Omelia (21-10-2011)
Casa di Preghiera San Biagio FMA
Commento su Romani 7,21

Dunque io trovo in me questa legge: quando voglio fare il bene, il male è accanto a me.
Rm 7,21


Come vivere questa Parola?

Chi di noi non ha fatto l'esperienza di sentirsi interiormente lacerato sotto la spinta di queste due forze antagoniste? Da un lato l'attrattiva del bene con la sua indiscutibile carica di positività, dall'altra il male con le sue lusinghe, le sue promesse puntualmente smentite. Sarebbe sufficiente questa sola esperienza per convincerci della realtà del peccato originale. Uscito dalle mani di Dio, di cui porta indelebile l'impronta, il cuore umano avverte in sé un'insopprimibile nostalgia di aria pulita. Più o meno consapevolmente è alla ricerca del Suo volto. Il Bene rimane l'oggetto verso cui la volontà si protende, il desiderio profondo che la spinge ad andare oltre se stessa.

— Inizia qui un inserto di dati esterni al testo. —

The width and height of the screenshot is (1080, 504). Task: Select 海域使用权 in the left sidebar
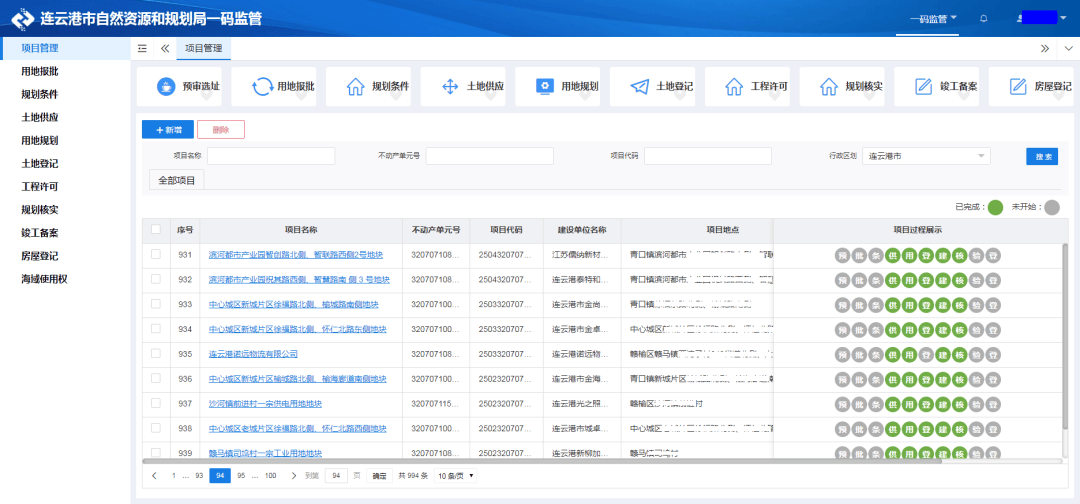click(x=44, y=278)
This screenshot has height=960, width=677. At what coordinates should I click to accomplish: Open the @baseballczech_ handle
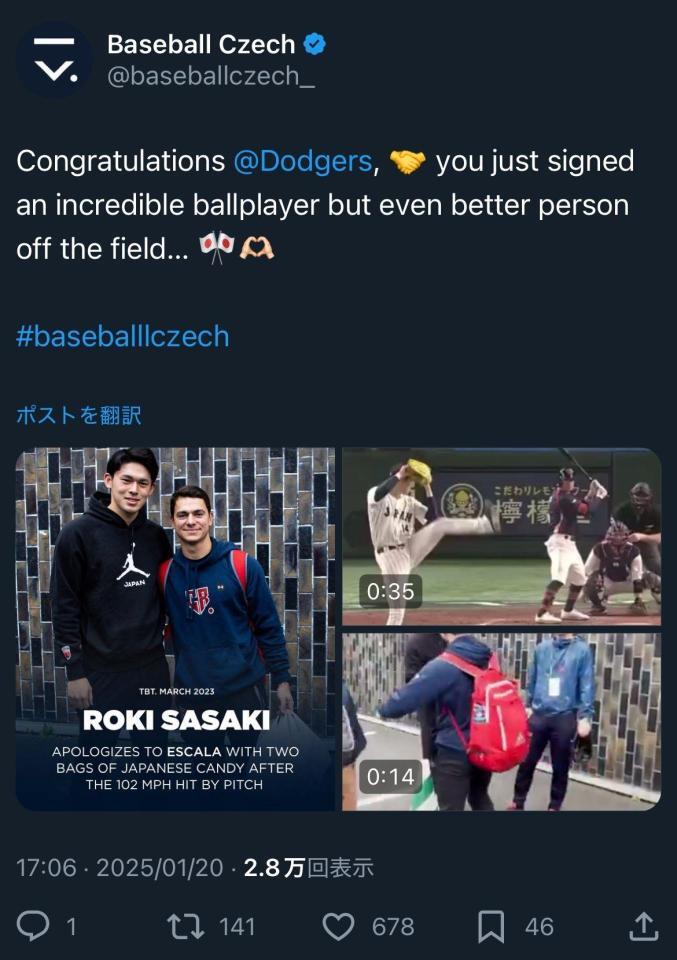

Ma proprio qui s'innesca la lotta tra la propria creaturalità e l'attrattiva del bene. Quando questo bene è egoico allora spunta tiranna la malizia del cuore incapace di gestire sempre nell'amore la libertà. E ci si trova infine con l'amarezza di aver fatto ciò che non si sarebbe voluto fare: succubi di ciò che in fondo detestiamo.

"Chi ci libererà da questo corpo votato alla morte?" È il grido umanissimo di Paolo e di tutti noi quando sperimentiamo il limite. No, non bastano i pii desideri, le buone intenzioni e neppure i più ferrei propositi a garantirci contro la malizia del nostro cuore e gli assalti del Maligno. Con le sole nostre forze non possiamo fronteggiarlo. "Siano rese grazie a Dio per mezzo di Gesù Cristo nostro Signore". È l'imprevedibile conclusione di Paolo. È l'approdo di chi ha sperimentato sulla propria pelle il bisogno bruciante di essere salvato e finalmente comprende che quella mano tesa è per lui: Cristo Signore.

Oggi, nella mia pausa contemplativa, fisserò lo sguardo del cuore su Gesù Salvatore. E pregherò: Ti rendo grazie, o Padre, per il dono di Gesù, mio Salvatore!

Le parole di un mistico del V secolo

Chi vuole portare il cuore a perfetta purificazione, lo infiammi costantemente con l'invocazione del Signore Gesù, facendo di essa l'unica sua preoccupazione e la sua pratica costante.